Je vais maintenant parler de l’absolue nécessité de maîtriser tous les appétits physiques. On pourrait les appeler «l’écharde dans notre chair». Harry Emerson Fosdick a donné un important contexte à la maîtrise de soi: «L’abnégation ne doit pas être considérée comme une chose négative qui nous interdirait ce qui nous attire. En un sens, l’abnégation n’existe pas car c’est uniquement le prix à payer pour ce à quoi nous aspirons.»
L’un des grands fondements de la puissance personnelle est la pureté. Lord Tennyson l’a bien illustré lorsqu’il a écrit: «J’ai la force de dix hommes, parce que mon cœur est pur.» De tout mon cœur, je vous conjure, chers jeunes gens, de ne pas emporter avec vous quelque honte secrète jusque dans le mariage. Vous pourriez ne jamais réussir à l’oublier. Il vous faut traverser la vie avec la force que procure une conscience pure qui vous permettra un jour de vous tenir devant votre créateur et de dire: «Mon âme est pure.» L’abnégation n’est pas une limitation. C’est une libération. C’est le chemin de la liberté. C’est une force. C’est un des éléments essentiels de la pureté. Shakespeare l’a dit de manière excellente par la bouche d’Hamlet:
Ce soir, abstenez-vous,
Heber J. Grant a été le premier président de l’Église que j’ai eu l’honneur de rencontrer. C’était vraiment un grand homme. Nous l’admirions car une grande partie de sa force lui venait de sa détermination à être maître de lui. Son père est mort alors qu’il n’avait qu’un an et sa mère, restée veuve, a du lutter pour l’élever. Il l’aidait consciencieusement et essayait de s’occuper d’elle.
Lorsque, un peu plus âgé, il a voulu faire partie d’une équipe de base-ball, les autres garçons se sont moqués de lui, le traitant de poule mouillée parce qu’il ne réussissait pas à envoyer la balle d’une base à l’autre. Ils se sont tant moqués de lui qu’il a décidé qu’il jouerait avec l’équipe championne du Territoire de l’Utah. Il a acheté une balle de base-ball et s’est entraîné pendant des heures, lançant la balle contre la vieille grange du voisin. Souvent, son bras était si douloureux qu’il avait du mal à dormir. Mais il a continué à s’entraîner à s’améliorer et à monter d’une équipe à l’autre, jusqu’à réussir à jouer dans l’équipe qui a remporté le championnat du Territoire.

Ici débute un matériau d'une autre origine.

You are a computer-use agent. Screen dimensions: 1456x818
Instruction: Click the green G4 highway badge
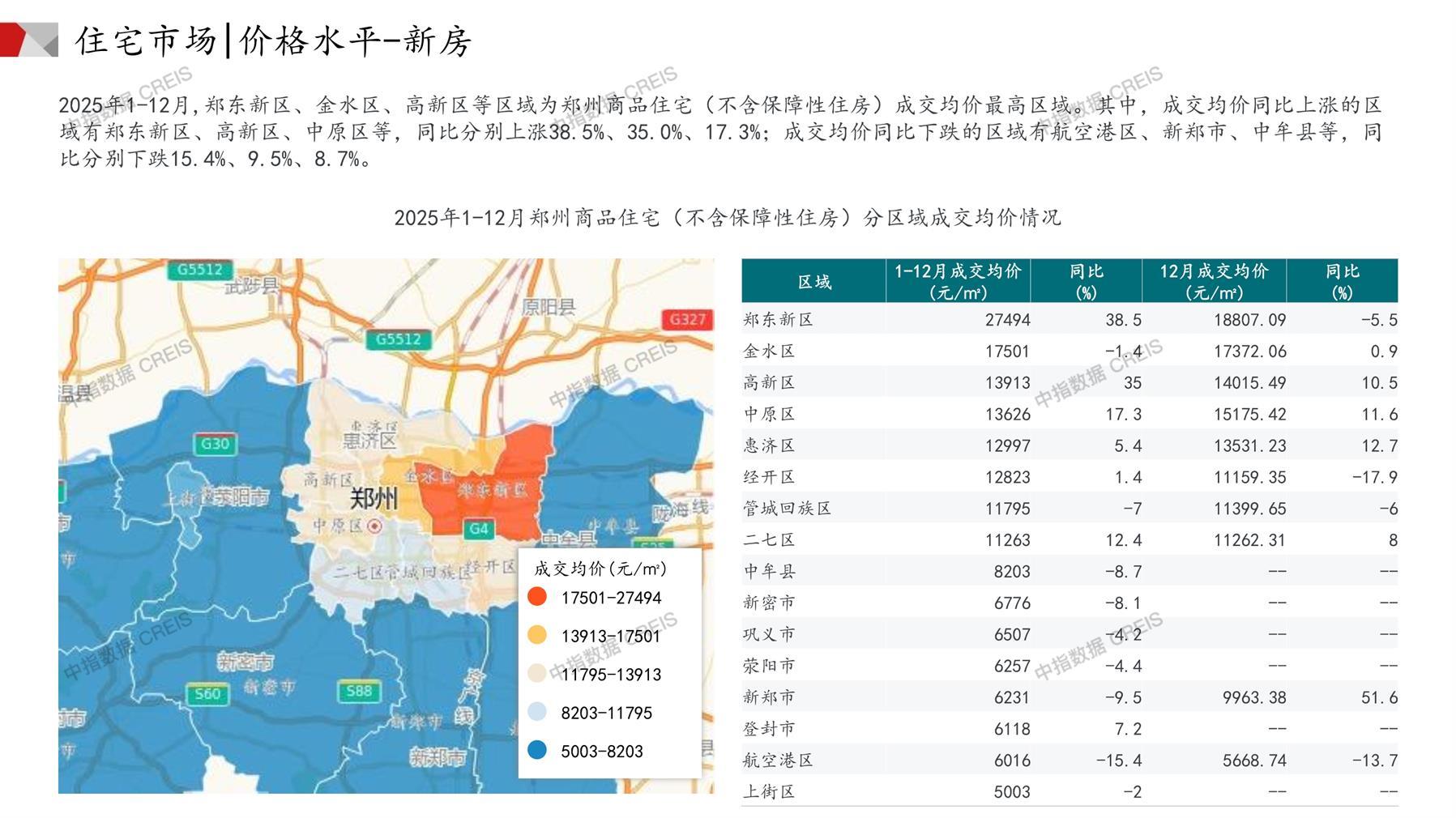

Un autre exemple de sa maîtrise était sa détermination à savoir bien calligraphier. Son écriture était si mauvaise que l’un de ses amis en avait dit, «on dirait des pattes de mouche». «Non», avait répondu un autre, «c’est la foudre qui est tombée dans l’encrier». Ceci, bien sûr, a piqué au vif le jeune Heber Grant. Alors qu’il était encore adolescent et qu’il travaillait dans les bureaux de H. R. Mann & Cie, on lui a proposé trois fois ce qu’il gagnait s’il allait à San Francisco comme secrétaire. Plus tard, il a enseigné la calligraphie et la comptabilité à l’université d’Utah. De fait, grâce à une page d’écriture qu’il avait faite à l’âge de dix-sept ans, il a remporté le premier prix de calligraphie à la foire territoriale devant quatre secrétaires professionnels.

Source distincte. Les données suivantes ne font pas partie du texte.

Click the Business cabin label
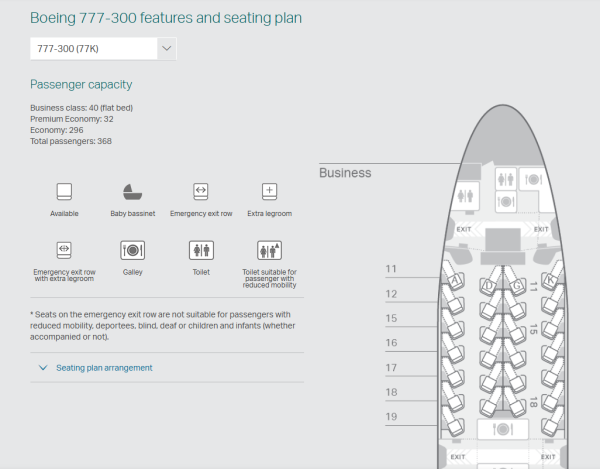 tap(345, 173)
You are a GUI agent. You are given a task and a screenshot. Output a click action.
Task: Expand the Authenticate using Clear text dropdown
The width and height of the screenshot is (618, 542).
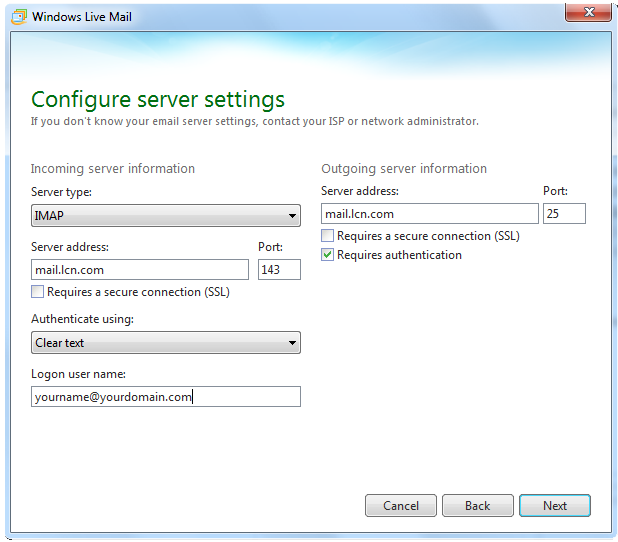coord(166,343)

Le chant aussi présentait des difficultés pour le président Grant. Dans son enfance il chantait faux. Lorsqu’il a eu dix ans, un professeur de musique a tenté de lui enseigner une chanson toute simple mais a du y renoncer, désespéré. A vingt-six ans, quand il est devenu apôtre, il a demandé au professeur Sims de lui enseigner à chanter. Après l’avoir écouté, le professeur lui a dit: «Oui, vous pouvez apprendre à chanter, mais je préférerais me trouver à cinquante kilomètres quand vous le ferez.» Cela n’a fait que renforcer sa détermination de mieux faire.
Un jour, le président Grant a déclaré: «J’ai répété un cantique de seulement quatre lignes entre trois cents et quatre cents fois, et je n’arrive toujours pas à le chanter.» On raconte que pendant un voyage en Arizona avec frères Rudger Clawson et J. Golden Kimball, frère Grant «a demandé si, en chemin, il pouvait leur chanter une centaine de cantiques. Ils pensaient qu’il plaisantait et ont répondu: ‹Bien sûr, allez-y.› Au bout de quarante, ils lui ont déclaré que s’il chantait les soixante restant, ils feraient tous les deux une dépression nerveuse. Il a chanté les soixante restant.»
En continuant à s’exercer tout au long de sa vie il a amélioré son chant mais peut-être pas autant qu’il avait développé ses talents de joueur de base-ball ou de calligraphe, où il était passé maître. La citation préférée du président Grant était une phrase de Ralph Waldo Emerson dont il a fait sa devise: «Ce que nous persistons à faire devient plus facile, non pas que la nature de la chose change, mais notre capacité de la faire grandit.»
Nous, détenteurs de la prêtrise, nous ne devrions pas nous chercher d’excuses lorsque nous perdons notre maîtrise. Même si notre situation est difficile, nous pouvons tous nous efforcer de nous maîtriser. Nous en tirerons de grandes satisfactions personnelles. La maîtrise de soi dépend de la spiritualité qui est notre quête essentielle dans la condition mortelle. Comme le président McKay l’a un jour déclaré: «La spiritualité est la conscience de la victoire sur soi et de la communion avec l’infini. La spiritualité nous pousse à vaincre les difficultés et à acquérir toujours davantage de force. Sentir nos facultés s’éveiller et la vérité épanouir notre âme est l’une des expériences les plus belles de l’existence.» William Ernest Henley, bien qu’infirme, a su triompher courageusement, en son cœur et en son esprit, de sa condition physique lorsqu’il a écrit son poème «Invictus»:
Dans la nuit qui m’environne,
Dans les ténèbres qui m’enserrent,
Je loue les dieux qui me donnent
Une âme qui est noble et fière.
Prisonnier de ma situation,
Je ne veux pas me rebeller:
Meurtri par les tribulations,
Je suis debout, bien que blessé.
Aussi étroit que soit le chemin,
Bien qu’on m’accuse et qu’on me blâme:
Je suis maître de mon destin;
Mes frères, je témoigne de tout mon cœur et de toute mon âme que par le pouvoir de la maîtrise de soi nous pourrons hériter des bénédictions que notre Père céleste réserve à ses fils fidèles. Au nom de Jésus-Christ. Amen.